(Dataset items)
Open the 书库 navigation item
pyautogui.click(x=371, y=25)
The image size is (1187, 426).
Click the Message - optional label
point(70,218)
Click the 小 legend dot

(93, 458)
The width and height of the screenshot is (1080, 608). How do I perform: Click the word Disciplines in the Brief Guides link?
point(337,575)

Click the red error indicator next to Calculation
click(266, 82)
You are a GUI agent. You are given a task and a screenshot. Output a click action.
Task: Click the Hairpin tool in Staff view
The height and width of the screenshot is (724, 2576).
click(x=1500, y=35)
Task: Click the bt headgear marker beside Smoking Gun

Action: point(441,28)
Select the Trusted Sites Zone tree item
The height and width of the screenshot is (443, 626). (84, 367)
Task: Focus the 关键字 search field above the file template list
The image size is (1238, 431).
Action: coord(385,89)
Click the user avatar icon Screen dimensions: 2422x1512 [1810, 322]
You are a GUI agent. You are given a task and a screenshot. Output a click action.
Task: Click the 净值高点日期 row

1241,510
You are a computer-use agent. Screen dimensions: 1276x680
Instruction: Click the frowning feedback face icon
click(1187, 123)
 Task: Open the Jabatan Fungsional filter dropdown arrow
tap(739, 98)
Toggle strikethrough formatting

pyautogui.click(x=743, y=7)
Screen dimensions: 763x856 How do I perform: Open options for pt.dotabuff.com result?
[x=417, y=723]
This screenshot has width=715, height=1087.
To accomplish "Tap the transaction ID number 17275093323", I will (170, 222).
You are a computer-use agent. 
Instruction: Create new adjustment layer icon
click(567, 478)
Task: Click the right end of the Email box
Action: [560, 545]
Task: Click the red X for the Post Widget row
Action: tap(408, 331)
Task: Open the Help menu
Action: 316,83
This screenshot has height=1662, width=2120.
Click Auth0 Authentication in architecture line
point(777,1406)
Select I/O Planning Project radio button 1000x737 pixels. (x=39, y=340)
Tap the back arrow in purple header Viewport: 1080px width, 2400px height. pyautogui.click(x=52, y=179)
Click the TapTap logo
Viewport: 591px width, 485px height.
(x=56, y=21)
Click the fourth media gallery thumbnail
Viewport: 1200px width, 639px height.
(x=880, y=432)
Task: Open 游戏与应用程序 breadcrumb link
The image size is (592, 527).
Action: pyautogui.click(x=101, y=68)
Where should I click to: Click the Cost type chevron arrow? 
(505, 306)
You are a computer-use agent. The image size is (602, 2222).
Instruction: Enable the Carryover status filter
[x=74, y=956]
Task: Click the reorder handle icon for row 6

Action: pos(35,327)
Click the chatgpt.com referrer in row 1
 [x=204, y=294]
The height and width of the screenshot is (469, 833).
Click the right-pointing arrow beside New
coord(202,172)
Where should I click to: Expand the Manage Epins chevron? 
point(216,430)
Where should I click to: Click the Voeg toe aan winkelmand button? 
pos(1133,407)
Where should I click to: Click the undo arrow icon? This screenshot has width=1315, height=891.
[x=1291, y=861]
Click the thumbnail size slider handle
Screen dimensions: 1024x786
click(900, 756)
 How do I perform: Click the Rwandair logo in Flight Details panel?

## TASK
Rewrite these lines with every "Instruction" switched to "Goal", leaving all else unchanged.

## FULL ANSWER
Open the 书库 navigation item
pyautogui.click(x=371, y=25)
The image size is (1187, 426).
Click the Message - optional label
point(70,218)
Click the 小 legend dot

(93, 458)
The width and height of the screenshot is (1080, 608). How do I perform: Click the word Disciplines in the Brief Guides link?
point(337,575)

Click the red error indicator next to Calculation
click(266, 82)
You are a GUI agent. You are given a task and a screenshot. Output a click action.
Task: Click the Hairpin tool in Staff view
The height and width of the screenshot is (724, 2576).
click(x=1500, y=35)
Task: Click the bt headgear marker beside Smoking Gun

Action: point(441,28)
Select the Trusted Sites Zone tree item
The height and width of the screenshot is (443, 626). (84, 367)
Task: Focus the 关键字 search field above the file template list
The image size is (1238, 431).
Action: coord(385,89)
Click the user avatar icon Screen dimensions: 2422x1512 [1810, 322]
You are a GUI agent. You are given a task and a screenshot. Output a click action.
Task: Click the 净值高点日期 row

1241,510
You are a computer-use agent. Screen dimensions: 1276x680
Goal: Click the frowning feedback face icon
click(1187, 123)
 Task: Open the Jabatan Fungsional filter dropdown arrow
tap(739, 98)
Toggle strikethrough formatting

pyautogui.click(x=743, y=7)
Screen dimensions: 763x856 How do I perform: Open options for pt.dotabuff.com result?
[x=417, y=723]
This screenshot has width=715, height=1087.
To accomplish "Tap the transaction ID number 17275093323", I will (170, 222).
You are a computer-use agent. 
Goal: Create new adjustment layer icon
click(567, 478)
Task: Click the right end of the Email box
Action: [560, 545]
Task: Click the red X for the Post Widget row
Action: tap(408, 331)
Task: Open the Help menu
Action: 316,83
This screenshot has height=1662, width=2120.
Click Auth0 Authentication in architecture line
point(777,1406)
Select I/O Planning Project radio button 1000x737 pixels. (x=39, y=340)
Tap the back arrow in purple header Viewport: 1080px width, 2400px height. pyautogui.click(x=52, y=179)
Click the TapTap logo
Viewport: 591px width, 485px height.
(x=56, y=21)
Click the fourth media gallery thumbnail
Viewport: 1200px width, 639px height.
(x=880, y=432)
Task: Open 游戏与应用程序 breadcrumb link
The image size is (592, 527).
Action: pyautogui.click(x=101, y=68)
Where should I click to: Click the Cost type chevron arrow? 
(505, 306)
You are a computer-use agent. The image size is (602, 2222).
Goal: Enable the Carryover status filter
[x=74, y=956]
Task: Click the reorder handle icon for row 6

Action: pos(35,327)
Click the chatgpt.com referrer in row 1
 [x=204, y=294]
The height and width of the screenshot is (469, 833).
Click the right-pointing arrow beside New
coord(202,172)
Where should I click to: Expand the Manage Epins chevron? 
point(216,430)
Where should I click to: Click the Voeg toe aan winkelmand button? 
pos(1133,407)
Where should I click to: Click the undo arrow icon? This screenshot has width=1315, height=891.
[x=1291, y=861]
Click the thumbnail size slider handle
Screen dimensions: 1024x786
click(900, 756)
 How do I perform: Click the Rwandair logo in Flight Details panel?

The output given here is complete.